Control: severity -1 important
If you set SUITE=stretch in /etc/default/debsecan debsecan fetches the
correct file. The bug for --suite= should still be corrected, and the
follwing patchset integrates the changes from Michael Stapelberg
previously suggested, but I think severity grave is overrated here.
Furthermore it's right that the debconf menu does not allows to choose
stretch and buster.
Regards,
Salvatore
>From 310cdcf9ac7e4a18d9ff9ed17733c007af599427 Mon Sep 17 00:00:00 2001
From: Salvatore Bonaccorso <car...@debian.org>
Date: Wed, 28 Jun 2017 12:20:53 +0200
Subject: [PATCH 1/2] Add support for stretch and buster
Make the files available at security-tracker.debian.org become
authoritative for what valid values are, as opposed to a hard-coded
list.
Allows one to choose as well stretch and buster in the debconf menu.
Thanks: Michael Stapelberg for the patch allowing any suite.
Closes: #789196
---
debian/debsecan.config | 2 +-
debian/debsecan.templates | 2 +-
src/debsecan | 10 +++++++---
3 files changed, 9 insertions(+), 5 deletions(-)
diff --git a/debian/debsecan.config b/debian/debsecan.config
index e882a26..9bacb68 100644
--- a/debian/debsecan.config
+++ b/debian/debsecan.config
@@ -10,7 +10,7 @@ CRONFILE=/etc/cron.d/debsecan
normalize_suite () {
case "$SUITE" in
- sarge|etch|lenny|squeeze|wheezy|jessie|sid)
+ sarge|etch|lenny|squeeze|wheezy|jessie|stretch|buster|sid)
;;
*)
SUITE=GENERIC
diff --git a/debian/debsecan.templates b/debian/debsecan.templates
index caa9f15..5cb4013 100644
--- a/debian/debsecan.templates
+++ b/debian/debsecan.templates
@@ -16,7 +16,7 @@ _Description: Email address to which daily reports should be sent:
Template: debsecan/suite
Type: select
-Choices: GENERIC, sarge, etch, lenny, squeeze, wheezy, jessie, sid
+Choices: GENERIC, sarge, etch, lenny, squeeze, wheezy, jessie, stretch, buster, sid
Default: GENERIC
_Description: Main suite from which packages are installed:
To present more useful data, debsecan needs to know
diff --git a/src/debsecan b/src/debsecan
index 96ba9c3..625ab2e 100644
--- a/src/debsecan
+++ b/src/debsecan
@@ -316,9 +316,7 @@ def parse_cli():
parser.add_option("--config", metavar="FILE",
help="sets the name of the configuration file",
default='/etc/default/debsecan')
- parser.add_option("--suite", type="choice",
- choices=['woody', 'sarge', 'etch', 'lenny', 'squeeze', 'wheezy',
- 'jessie', 'sid'],
+ parser.add_option("--suite",
help="set the Debian suite of this installation")

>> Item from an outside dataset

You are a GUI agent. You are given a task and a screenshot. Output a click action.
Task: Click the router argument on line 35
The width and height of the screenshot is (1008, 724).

parser.add_option("--source", metavar="URL",
help="sets the URL for the vulnerability information")
@@ -531,6 +529,12 @@ def fetch_data(options, config):
# In cron mode, we suppress almost all errors because we
# assume that they are due to lack of Internet connectivity.
except urllib2.HTTPError, e:
+ if e.code == 404:
+ sys.stderr.write("error: while downloading %s:\n%s\n" % (url, e))
+ if options.suite:
+ sys.stderr.write("Are you sure \"%s\" is a Debian codename?\n" %
+ (options.suite))
+ sys.exit(1)
if (not options.cron) or e.code == 404:
sys.stderr.write("error: while downloading %s:\n%s\n" % (url, e))
sys.exit(1)
--
2.13.2
>From 6306251233bdc011d76dcd1adc46b2a302952a16 Mon Sep 17 00:00:00 2001
From: Salvatore Bonaccorso <car...@debian.org>
Date: Wed, 28 Jun 2017 12:44:08 +0200
Subject: [PATCH 2/2] Remove choices for obsolted sarge, etch, lenny and
squeeze
---
debian/debsecan.config | 2 +-
debian/debsecan.templates | 2 +-
2 files changed, 2 insertions(+), 2 deletions(-)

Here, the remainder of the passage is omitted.